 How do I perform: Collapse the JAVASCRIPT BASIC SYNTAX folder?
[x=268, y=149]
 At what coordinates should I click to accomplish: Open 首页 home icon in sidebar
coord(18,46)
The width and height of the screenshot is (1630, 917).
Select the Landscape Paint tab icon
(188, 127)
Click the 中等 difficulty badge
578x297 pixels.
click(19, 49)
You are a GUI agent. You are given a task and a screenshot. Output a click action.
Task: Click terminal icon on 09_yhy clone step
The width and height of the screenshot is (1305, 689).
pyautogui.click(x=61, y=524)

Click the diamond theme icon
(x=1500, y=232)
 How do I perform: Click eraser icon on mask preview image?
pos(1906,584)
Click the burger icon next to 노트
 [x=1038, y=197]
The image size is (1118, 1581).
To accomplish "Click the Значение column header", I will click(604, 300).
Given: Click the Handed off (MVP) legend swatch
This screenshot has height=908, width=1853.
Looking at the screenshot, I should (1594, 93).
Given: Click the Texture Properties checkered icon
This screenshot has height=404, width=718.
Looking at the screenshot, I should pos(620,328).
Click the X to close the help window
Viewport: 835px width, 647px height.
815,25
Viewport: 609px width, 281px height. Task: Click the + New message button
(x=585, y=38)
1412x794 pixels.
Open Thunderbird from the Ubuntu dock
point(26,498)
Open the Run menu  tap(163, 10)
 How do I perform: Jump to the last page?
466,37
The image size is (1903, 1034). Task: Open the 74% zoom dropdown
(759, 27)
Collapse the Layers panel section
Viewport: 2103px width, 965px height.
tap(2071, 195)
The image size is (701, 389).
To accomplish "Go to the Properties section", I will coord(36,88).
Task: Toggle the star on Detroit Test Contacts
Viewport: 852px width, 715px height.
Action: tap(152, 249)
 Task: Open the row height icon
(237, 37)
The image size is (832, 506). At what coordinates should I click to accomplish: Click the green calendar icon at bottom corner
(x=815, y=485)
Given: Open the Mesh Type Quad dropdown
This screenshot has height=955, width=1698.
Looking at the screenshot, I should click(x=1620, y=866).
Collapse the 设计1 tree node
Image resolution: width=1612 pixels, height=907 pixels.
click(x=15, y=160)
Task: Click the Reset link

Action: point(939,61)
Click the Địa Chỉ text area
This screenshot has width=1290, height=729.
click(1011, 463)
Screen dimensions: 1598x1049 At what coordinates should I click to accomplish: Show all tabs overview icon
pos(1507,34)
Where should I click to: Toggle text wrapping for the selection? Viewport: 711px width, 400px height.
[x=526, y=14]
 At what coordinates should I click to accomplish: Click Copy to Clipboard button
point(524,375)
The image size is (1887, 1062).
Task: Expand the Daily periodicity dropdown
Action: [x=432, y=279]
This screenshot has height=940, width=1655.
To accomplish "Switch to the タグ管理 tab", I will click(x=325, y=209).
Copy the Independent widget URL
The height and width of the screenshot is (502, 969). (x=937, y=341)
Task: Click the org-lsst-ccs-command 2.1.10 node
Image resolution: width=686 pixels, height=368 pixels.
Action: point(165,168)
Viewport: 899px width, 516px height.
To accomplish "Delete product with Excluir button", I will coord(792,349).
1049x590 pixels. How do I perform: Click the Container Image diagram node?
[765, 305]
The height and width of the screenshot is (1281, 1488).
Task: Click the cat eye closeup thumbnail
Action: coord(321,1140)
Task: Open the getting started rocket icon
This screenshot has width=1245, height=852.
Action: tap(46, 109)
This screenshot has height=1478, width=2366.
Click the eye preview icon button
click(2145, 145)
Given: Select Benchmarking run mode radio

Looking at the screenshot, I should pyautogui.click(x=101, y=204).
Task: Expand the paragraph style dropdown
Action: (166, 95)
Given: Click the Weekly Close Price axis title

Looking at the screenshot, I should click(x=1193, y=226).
--
» **Work task**: Locate "Task: Open the getting started rocket icon" in the data above. Then repeat, exactly, its line and each line after it through the last, adding nothing.

» **Task solution**:
Task: Open the getting started rocket icon
This screenshot has width=1245, height=852.
Action: tap(46, 109)
This screenshot has height=1478, width=2366.
Click the eye preview icon button
click(2145, 145)
Given: Select Benchmarking run mode radio

Looking at the screenshot, I should pyautogui.click(x=101, y=204).
Task: Expand the paragraph style dropdown
Action: (166, 95)
Given: Click the Weekly Close Price axis title

Looking at the screenshot, I should click(x=1193, y=226).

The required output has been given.